How could such a small island, sitting in the middle of the Mediterranean Sea, have such a large impact during World War II? Malta is only 95 square miles, the largest of the three islands that make up the Maltese archipelago, and it had a population of 433,082 in 2019, so imagine how small the population was during World War II. Nevertheless, the British Crown Colony of Malta was a strategic location and made a pivotal contribution to the air war in the Mediterranean during World War II. I don’t suppose they wanted to be in such a position, and considering the loss of civilian lives, 1,300 in all, they paid a dear price for the war effort.

With the opening of a new front in North Africa in June 1940, came an increase to Malta’s already considerable value. There were British air and sea forces based on the island, who were able to attack the Axis ships transporting vital supplies and reinforcements from Europe. Winston Churchill called the island an “unsinkable aircraft carrier.” Of course, Malta was a lot bigger, but it was in the sea, and it did have an air base, so it was like a large aircraft carrier. Churchill’s analogy makes sense in that planes could be dispatched from there and return to there as needed during fighting. General Erwin Rommel, the field command of Axis forces in North Africa, recognized its importance quickly. In May 1941, he warned that “Without Malta the Axis will end by losing control of North Africa.”

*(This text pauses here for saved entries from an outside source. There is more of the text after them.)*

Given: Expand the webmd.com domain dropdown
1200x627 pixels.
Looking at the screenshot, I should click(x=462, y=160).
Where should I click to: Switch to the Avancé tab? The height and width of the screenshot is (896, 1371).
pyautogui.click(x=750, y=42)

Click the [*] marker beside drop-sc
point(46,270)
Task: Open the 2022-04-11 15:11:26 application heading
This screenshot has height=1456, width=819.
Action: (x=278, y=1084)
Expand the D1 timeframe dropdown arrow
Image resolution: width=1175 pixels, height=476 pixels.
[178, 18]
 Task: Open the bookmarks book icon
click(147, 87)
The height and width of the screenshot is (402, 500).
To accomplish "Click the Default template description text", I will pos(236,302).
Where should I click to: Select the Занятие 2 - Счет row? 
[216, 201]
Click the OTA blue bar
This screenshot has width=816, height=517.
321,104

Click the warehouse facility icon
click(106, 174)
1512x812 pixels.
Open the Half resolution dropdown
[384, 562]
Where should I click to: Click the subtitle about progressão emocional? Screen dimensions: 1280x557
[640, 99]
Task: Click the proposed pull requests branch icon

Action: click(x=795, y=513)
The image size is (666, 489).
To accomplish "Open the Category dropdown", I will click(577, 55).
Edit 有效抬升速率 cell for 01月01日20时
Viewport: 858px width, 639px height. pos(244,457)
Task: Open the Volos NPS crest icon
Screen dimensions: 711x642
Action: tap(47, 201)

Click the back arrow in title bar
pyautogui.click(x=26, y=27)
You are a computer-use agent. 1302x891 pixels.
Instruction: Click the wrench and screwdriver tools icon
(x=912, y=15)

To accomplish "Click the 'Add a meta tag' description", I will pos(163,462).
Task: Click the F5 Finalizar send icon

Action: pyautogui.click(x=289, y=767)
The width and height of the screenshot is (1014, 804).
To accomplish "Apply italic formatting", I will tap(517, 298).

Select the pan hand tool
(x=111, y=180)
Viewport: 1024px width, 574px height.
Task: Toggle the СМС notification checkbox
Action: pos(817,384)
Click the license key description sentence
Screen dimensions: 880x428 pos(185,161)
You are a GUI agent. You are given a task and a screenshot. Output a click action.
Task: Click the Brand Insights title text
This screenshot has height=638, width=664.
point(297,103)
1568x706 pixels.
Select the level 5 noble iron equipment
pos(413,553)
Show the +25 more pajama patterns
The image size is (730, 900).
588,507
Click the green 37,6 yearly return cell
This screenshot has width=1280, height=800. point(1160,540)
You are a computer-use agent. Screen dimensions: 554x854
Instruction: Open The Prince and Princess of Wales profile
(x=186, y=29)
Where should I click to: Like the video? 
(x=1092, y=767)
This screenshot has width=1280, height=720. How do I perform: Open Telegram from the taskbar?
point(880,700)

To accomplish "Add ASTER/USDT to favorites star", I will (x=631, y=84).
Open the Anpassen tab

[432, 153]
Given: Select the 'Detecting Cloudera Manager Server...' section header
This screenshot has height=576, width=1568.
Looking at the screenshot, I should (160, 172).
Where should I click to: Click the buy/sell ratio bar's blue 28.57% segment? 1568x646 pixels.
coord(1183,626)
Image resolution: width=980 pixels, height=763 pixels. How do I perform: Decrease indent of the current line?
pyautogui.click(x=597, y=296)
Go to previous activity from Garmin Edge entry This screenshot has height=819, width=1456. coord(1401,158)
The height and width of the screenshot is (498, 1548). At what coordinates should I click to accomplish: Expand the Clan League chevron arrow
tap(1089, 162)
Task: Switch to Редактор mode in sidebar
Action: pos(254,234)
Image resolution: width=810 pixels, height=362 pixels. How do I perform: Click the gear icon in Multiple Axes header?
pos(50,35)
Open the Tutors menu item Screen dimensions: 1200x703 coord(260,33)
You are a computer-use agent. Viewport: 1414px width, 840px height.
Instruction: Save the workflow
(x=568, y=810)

Being a strategic centerpiece did not, guarantee Malta’s safety. In fact, the opposite was the case. Both sides needed Malta, but only the Allies had it, so the Axis nations decided to destroy it. Between 1940 and 1942, Malta faced relentless aerial attacks by the Luftwaffe and Italian Air Force. The Royal Navy and Royal Air Force both fought to defend the island and keep it supplied. Malta was essential to the Allied war effort to disrupt Axis supply lines to Libya, and also for supplying British armies in Egypt. The German and Italian high commands also realized the danger of a British stronghold so close to Italy. Malta was a danger to the Axis nations, and they were bent on wiping it off the face of the earth. Malta had a target on it, and they began to feel like the shooting range.

Through the course of the war, Malta was bombed so many times that in the end, that in April 1942, the people of Malta were collectively awarded the George Cross by King George VI, which is the highest award for civilian courage and heroism. It is the only time that an entire nation received such an honor. The award was considered such an honor that the nations flag proudly displays the George Cross.